**DATA TO PROCESS**
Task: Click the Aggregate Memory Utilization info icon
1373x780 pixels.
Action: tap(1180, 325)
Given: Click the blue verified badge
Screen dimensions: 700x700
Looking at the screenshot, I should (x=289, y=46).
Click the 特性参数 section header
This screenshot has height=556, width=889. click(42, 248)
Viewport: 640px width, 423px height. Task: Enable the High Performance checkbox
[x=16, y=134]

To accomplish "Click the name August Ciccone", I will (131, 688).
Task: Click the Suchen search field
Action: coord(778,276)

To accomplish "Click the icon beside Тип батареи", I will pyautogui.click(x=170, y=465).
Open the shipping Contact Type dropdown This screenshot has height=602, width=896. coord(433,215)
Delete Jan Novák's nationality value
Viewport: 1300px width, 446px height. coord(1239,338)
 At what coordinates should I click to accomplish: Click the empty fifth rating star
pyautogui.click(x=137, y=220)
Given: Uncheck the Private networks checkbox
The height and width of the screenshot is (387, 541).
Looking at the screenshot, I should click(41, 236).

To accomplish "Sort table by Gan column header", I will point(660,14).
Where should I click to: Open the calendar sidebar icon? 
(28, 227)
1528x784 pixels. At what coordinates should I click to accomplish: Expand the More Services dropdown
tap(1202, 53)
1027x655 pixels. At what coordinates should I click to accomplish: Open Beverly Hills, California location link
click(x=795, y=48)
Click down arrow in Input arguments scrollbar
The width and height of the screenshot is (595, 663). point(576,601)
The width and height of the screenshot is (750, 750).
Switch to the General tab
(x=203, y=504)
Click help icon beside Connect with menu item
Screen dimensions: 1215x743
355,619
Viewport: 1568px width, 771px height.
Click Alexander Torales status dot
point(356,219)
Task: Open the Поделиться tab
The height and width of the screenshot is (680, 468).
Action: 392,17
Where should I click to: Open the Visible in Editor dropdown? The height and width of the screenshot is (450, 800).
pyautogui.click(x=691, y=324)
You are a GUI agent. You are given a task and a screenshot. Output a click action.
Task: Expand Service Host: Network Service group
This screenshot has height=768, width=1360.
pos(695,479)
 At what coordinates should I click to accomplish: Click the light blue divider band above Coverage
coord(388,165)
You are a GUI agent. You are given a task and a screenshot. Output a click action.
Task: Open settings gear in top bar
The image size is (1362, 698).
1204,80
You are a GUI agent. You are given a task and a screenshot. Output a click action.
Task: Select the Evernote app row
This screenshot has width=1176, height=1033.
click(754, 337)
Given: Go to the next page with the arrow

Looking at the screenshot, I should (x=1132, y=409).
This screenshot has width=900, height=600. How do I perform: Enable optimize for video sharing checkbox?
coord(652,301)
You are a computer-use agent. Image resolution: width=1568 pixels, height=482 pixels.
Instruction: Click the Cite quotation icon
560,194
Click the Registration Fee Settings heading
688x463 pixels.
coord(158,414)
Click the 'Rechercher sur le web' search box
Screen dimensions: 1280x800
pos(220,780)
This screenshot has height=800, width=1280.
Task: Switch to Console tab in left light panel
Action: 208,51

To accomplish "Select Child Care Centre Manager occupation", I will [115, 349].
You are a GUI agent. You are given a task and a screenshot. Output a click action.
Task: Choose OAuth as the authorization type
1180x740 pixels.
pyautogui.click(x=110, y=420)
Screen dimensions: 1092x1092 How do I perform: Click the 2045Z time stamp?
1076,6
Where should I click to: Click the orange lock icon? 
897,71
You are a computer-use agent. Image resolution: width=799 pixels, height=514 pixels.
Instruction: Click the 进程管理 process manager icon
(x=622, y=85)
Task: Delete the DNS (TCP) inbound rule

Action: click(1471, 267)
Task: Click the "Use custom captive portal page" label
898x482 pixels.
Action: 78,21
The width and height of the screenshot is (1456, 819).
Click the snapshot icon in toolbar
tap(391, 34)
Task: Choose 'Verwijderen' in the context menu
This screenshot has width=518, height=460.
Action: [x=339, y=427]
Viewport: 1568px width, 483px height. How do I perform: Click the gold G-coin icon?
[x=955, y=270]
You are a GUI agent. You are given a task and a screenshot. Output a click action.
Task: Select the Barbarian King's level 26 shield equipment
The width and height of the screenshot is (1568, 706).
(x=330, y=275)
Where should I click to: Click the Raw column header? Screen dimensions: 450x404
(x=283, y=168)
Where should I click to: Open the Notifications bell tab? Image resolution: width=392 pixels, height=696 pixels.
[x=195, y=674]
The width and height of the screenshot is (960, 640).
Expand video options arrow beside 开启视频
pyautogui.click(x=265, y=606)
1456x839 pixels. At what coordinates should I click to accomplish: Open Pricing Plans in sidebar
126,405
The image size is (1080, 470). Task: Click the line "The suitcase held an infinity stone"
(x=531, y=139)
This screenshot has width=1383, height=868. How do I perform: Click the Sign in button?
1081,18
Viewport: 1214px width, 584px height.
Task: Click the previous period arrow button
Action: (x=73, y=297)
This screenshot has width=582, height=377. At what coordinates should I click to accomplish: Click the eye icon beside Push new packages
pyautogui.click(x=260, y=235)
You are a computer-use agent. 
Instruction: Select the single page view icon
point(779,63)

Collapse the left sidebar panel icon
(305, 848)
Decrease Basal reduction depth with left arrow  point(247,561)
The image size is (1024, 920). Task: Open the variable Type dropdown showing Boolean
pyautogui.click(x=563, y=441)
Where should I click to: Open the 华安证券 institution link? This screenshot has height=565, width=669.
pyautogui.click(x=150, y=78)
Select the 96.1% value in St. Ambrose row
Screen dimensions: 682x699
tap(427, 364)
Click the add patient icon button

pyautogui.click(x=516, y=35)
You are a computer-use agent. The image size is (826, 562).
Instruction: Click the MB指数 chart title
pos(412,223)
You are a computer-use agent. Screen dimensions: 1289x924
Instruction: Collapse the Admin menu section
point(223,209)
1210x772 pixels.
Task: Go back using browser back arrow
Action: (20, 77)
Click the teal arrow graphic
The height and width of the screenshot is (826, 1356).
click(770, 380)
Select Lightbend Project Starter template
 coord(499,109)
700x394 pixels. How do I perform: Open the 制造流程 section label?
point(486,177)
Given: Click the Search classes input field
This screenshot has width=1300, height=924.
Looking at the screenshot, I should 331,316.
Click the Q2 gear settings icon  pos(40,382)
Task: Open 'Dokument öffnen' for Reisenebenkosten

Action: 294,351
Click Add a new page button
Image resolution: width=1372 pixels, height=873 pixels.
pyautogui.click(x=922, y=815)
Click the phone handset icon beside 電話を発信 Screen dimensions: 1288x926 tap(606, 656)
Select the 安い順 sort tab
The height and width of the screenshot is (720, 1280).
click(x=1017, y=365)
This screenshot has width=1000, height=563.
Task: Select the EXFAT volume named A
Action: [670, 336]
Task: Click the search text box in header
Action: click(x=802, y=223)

**THE PROBLEM**
Reproduce the entries exactly, starting at their first line and stopping after the line with "The width and height of the screenshot is (750, 750).".

**RESULT OF THIS EXERCISE**
Task: Click the Aggregate Memory Utilization info icon
1373x780 pixels.
Action: tap(1180, 325)
Given: Click the blue verified badge
Screen dimensions: 700x700
Looking at the screenshot, I should (x=289, y=46).
Click the 特性参数 section header
This screenshot has height=556, width=889. click(42, 248)
Viewport: 640px width, 423px height. Task: Enable the High Performance checkbox
[x=16, y=134]

To accomplish "Click the name August Ciccone", I will (131, 688).
Task: Click the Suchen search field
Action: coord(778,276)

To accomplish "Click the icon beside Тип батареи", I will pyautogui.click(x=170, y=465).
Open the shipping Contact Type dropdown This screenshot has height=602, width=896. coord(433,215)
Delete Jan Novák's nationality value
Viewport: 1300px width, 446px height. coord(1239,338)
 At what coordinates should I click to accomplish: Click the empty fifth rating star
pyautogui.click(x=137, y=220)
Given: Uncheck the Private networks checkbox
The height and width of the screenshot is (387, 541).
Looking at the screenshot, I should click(41, 236).

To accomplish "Sort table by Gan column header", I will point(660,14).
Where should I click to: Open the calendar sidebar icon? 
(28, 227)
1528x784 pixels. At what coordinates should I click to accomplish: Expand the More Services dropdown
tap(1202, 53)
1027x655 pixels. At what coordinates should I click to accomplish: Open Beverly Hills, California location link
click(x=795, y=48)
Click down arrow in Input arguments scrollbar
The width and height of the screenshot is (595, 663). point(576,601)
The width and height of the screenshot is (750, 750).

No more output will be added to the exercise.